[Extracted records]

▬▬▬

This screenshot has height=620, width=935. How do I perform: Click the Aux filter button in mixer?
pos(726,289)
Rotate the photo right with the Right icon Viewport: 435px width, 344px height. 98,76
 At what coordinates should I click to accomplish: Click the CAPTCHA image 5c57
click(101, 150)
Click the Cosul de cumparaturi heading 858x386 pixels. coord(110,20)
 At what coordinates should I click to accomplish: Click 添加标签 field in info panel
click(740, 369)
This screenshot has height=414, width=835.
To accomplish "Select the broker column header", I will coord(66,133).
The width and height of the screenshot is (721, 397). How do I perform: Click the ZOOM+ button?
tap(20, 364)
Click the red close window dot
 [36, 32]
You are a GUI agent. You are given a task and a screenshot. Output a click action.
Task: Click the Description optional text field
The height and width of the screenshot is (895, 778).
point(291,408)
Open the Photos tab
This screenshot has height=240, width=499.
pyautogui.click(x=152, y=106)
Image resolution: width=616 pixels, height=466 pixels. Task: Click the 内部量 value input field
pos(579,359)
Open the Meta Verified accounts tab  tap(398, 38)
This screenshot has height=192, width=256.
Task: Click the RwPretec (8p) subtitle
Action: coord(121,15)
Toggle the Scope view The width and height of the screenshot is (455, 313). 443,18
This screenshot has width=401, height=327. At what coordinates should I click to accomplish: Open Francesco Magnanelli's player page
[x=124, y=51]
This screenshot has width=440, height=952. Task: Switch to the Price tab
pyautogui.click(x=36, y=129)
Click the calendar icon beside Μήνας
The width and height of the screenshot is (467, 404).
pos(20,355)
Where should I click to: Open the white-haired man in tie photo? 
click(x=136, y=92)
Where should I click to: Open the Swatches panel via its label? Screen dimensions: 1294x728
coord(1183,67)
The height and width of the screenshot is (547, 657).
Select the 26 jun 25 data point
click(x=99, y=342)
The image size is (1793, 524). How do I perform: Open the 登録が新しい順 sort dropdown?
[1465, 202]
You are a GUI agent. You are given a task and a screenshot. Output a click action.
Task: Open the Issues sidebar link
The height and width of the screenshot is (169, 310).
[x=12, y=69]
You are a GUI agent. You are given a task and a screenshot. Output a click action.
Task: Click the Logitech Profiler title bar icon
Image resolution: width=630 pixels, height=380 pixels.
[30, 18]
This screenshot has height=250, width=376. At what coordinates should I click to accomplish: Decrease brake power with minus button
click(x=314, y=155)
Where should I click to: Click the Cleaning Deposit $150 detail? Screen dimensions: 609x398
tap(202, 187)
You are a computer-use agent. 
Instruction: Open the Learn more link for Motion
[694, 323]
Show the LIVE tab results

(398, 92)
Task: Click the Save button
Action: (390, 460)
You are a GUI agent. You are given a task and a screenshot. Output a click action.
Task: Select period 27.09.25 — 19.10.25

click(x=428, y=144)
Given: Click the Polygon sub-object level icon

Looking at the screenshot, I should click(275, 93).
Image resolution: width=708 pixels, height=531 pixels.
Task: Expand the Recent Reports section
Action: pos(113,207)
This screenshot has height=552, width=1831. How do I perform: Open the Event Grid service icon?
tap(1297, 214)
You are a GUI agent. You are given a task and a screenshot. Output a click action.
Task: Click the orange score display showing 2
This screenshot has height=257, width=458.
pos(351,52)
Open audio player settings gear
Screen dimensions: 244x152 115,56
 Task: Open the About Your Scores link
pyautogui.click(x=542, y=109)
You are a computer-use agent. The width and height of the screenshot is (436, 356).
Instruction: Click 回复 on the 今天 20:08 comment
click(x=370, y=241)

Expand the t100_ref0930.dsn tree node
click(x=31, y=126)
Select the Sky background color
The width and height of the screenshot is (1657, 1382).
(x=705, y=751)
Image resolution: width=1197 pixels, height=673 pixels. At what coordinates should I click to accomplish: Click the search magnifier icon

▬▬▬

From the line holding "Open audio player settings gear" down to the last line of the records above, restate each line exactly as written.

Open audio player settings gear
Screen dimensions: 244x152 115,56
 Task: Open the About Your Scores link
pyautogui.click(x=542, y=109)
You are a computer-use agent. The width and height of the screenshot is (436, 356).
Instruction: Click 回复 on the 今天 20:08 comment
click(x=370, y=241)

Expand the t100_ref0930.dsn tree node
click(x=31, y=126)
Select the Sky background color
The width and height of the screenshot is (1657, 1382).
(x=705, y=751)
Image resolution: width=1197 pixels, height=673 pixels. At what coordinates should I click to accomplish: Click the search magnifier icon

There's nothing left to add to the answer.